- TASKS TO CARRY OUT:
1. From the article on the Tech Museum of Innovation, list every person mentioned by name.
2. Render this sentence from the article on the Tech Museum of Innovation in Spanish: "After the demos, kids conduct their own simple endothermic experiments, or experiments involving the absorption of heat, with baking soda and vinegar."

━━━ PASSAGE PROVIDED

Deep in the heart of California’s Silicon Valley, the next generation of innovators is putting on their safety goggles, rolling up their sleeves and diving into a new world of science. And they’re not even old enough to drive.

What’s more, many of these young science pioneers aren’t the heirs of internet start-up billionaires, but rather the product of hard-working families living in San Jose’s Santa Clara County where the Tech Museum of Innovation is located.

Known as “The Tech,” the family-friendly interactive science and technology center has become a landmark within one of the most innovative communities on earth. Its huge array of interactive displays and programs inspires the innovations of tomorrow, and may spark the ingenuity of the next Steve Jobs, Sheryl Sandberg or Elon Musk. For example, last year a visually impaired 10-year-old came up with an idea for a phone app that reads restaurant menus aloud after participating in the museum’s English-Spanish Family Math and Engineering weekend program.

“I’m a big believer in the power of a field trip,” said Kristen Martin, director of facilitated experiences at The Tech. “Schools are so focused on reading, language arts and math. Students don’t get many opportunities for hands-on experimentation. We give them the chance to build and design their own thing.”

Like the Physics of Roller Coasters, a lab where students design and build model roller coasters using Tinker Toys and foam pipe. “It’s very rare for a kid to come out of that lab feeling grumpy,” Martin said. 

Students design and build their own roller coaster out of Tinker Toys and foam pipe.

It’s all about working as a team. After some initial warm-up instruction, kids are provided with challenge constraints and given an open-ended problem to solve. “There are no right solutions, and we generally don’t have any wrong solutions,” Martin said. “There’s safety in knowing you’re not going to get it wrong.”

The museum has 12 instructors and six classrooms. “Four look like traditional classrooms, and two are chemistry labs,” she said. “A couple demos involve flame tests to show how different metal ions burn different colors.”

After the demos, kids conduct their own simple endothermic experiments, or experiments involving the absorption of heat, with baking soda and vinegar.

“We hear a lot of ‘ohh’s and ‘ahh’s,” Martin said. “In the other labs there is collaborative talk and predictions. Sometimes the kids are certain something’s not going to work, and then it does.”

━━━━━━
━━━ INFORMATION SHOWN

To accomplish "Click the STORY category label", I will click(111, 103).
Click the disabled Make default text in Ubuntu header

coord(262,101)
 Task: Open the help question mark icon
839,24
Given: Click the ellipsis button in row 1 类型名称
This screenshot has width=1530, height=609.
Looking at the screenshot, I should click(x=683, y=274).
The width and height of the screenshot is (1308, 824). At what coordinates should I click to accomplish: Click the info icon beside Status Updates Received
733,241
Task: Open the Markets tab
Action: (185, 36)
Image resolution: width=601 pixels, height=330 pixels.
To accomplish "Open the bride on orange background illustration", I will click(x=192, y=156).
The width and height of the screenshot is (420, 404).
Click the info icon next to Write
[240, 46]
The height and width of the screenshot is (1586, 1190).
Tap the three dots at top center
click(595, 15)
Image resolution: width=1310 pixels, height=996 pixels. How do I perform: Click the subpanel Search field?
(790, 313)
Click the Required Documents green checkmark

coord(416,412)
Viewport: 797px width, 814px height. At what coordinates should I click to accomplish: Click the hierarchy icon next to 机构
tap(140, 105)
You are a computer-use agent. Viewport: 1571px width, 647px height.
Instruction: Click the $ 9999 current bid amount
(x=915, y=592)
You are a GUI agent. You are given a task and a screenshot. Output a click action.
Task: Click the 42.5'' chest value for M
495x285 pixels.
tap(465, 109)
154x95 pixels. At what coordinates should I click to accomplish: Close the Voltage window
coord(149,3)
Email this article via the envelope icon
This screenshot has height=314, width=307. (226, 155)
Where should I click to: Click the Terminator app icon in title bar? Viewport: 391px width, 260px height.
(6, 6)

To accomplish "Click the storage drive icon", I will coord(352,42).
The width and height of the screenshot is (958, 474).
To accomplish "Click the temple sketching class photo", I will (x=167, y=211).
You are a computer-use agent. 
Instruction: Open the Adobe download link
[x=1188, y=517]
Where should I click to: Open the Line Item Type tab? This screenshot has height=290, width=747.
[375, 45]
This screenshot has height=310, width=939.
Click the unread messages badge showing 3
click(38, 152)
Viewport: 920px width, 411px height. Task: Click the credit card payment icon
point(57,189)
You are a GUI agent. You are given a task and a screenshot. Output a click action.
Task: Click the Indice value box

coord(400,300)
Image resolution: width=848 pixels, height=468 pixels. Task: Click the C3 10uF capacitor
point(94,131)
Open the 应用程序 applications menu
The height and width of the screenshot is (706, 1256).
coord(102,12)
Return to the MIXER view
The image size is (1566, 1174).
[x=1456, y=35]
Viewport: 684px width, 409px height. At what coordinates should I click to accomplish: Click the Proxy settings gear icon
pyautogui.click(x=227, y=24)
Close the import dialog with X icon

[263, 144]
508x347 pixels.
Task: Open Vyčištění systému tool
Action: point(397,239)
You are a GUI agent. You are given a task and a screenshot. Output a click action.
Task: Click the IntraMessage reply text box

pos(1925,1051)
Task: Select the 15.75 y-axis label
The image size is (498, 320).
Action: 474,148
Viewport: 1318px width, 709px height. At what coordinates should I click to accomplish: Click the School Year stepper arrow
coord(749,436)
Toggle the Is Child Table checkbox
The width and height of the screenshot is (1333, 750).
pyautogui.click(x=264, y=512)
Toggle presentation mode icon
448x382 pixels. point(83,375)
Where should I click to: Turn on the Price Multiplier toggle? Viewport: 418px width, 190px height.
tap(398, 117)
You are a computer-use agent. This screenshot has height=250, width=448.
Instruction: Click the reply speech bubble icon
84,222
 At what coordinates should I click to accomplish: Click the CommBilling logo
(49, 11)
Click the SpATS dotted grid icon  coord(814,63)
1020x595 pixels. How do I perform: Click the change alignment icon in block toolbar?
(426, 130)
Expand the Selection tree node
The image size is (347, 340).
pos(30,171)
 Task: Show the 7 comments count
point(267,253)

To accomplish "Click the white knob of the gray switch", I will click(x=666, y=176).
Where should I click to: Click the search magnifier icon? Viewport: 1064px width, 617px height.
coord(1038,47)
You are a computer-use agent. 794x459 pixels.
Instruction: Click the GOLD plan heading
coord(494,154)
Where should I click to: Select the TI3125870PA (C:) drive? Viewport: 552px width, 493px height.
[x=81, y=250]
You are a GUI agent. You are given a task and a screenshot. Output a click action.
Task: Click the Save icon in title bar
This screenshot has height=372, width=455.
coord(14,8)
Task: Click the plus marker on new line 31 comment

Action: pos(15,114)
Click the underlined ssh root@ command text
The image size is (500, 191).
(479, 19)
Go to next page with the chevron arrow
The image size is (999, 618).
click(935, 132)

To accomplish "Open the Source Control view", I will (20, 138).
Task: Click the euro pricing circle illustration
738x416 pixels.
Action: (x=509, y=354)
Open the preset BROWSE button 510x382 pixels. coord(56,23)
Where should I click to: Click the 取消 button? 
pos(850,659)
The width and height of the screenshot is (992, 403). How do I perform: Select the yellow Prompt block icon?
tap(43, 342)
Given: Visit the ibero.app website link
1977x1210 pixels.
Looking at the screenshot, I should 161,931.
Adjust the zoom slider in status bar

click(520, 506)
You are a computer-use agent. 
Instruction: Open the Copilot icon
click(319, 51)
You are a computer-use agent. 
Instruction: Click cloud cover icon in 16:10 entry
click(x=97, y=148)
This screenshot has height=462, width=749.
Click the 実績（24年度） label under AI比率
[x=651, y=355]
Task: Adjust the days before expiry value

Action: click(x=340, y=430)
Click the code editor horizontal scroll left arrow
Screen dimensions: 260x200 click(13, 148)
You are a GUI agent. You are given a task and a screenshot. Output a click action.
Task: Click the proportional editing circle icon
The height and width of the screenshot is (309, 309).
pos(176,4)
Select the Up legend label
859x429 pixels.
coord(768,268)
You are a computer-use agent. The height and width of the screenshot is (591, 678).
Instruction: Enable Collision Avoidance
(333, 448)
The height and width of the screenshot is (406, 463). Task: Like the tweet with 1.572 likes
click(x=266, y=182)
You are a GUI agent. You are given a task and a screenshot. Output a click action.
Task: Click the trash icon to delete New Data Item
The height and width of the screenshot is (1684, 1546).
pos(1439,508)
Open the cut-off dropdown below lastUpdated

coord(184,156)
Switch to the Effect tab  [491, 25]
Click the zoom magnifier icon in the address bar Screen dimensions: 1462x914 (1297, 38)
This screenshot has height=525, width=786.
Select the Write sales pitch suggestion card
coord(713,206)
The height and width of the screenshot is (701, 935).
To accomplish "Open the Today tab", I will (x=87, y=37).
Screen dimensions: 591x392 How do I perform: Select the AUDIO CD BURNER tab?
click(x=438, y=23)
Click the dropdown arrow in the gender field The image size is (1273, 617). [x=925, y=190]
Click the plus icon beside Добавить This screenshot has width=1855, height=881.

━━━━━━

- WRITTEN RESPONSES:
1.
- Steve Jobs
- Sheryl Sandberg
- Elon Musk
- Kristen Martin

2. Después de las demostraciones, los niños realizan sus propios experimentos endotérmicos sencillos, o experimentos que implican la absorción de calor, con bicarbonato de sodio y vinagre.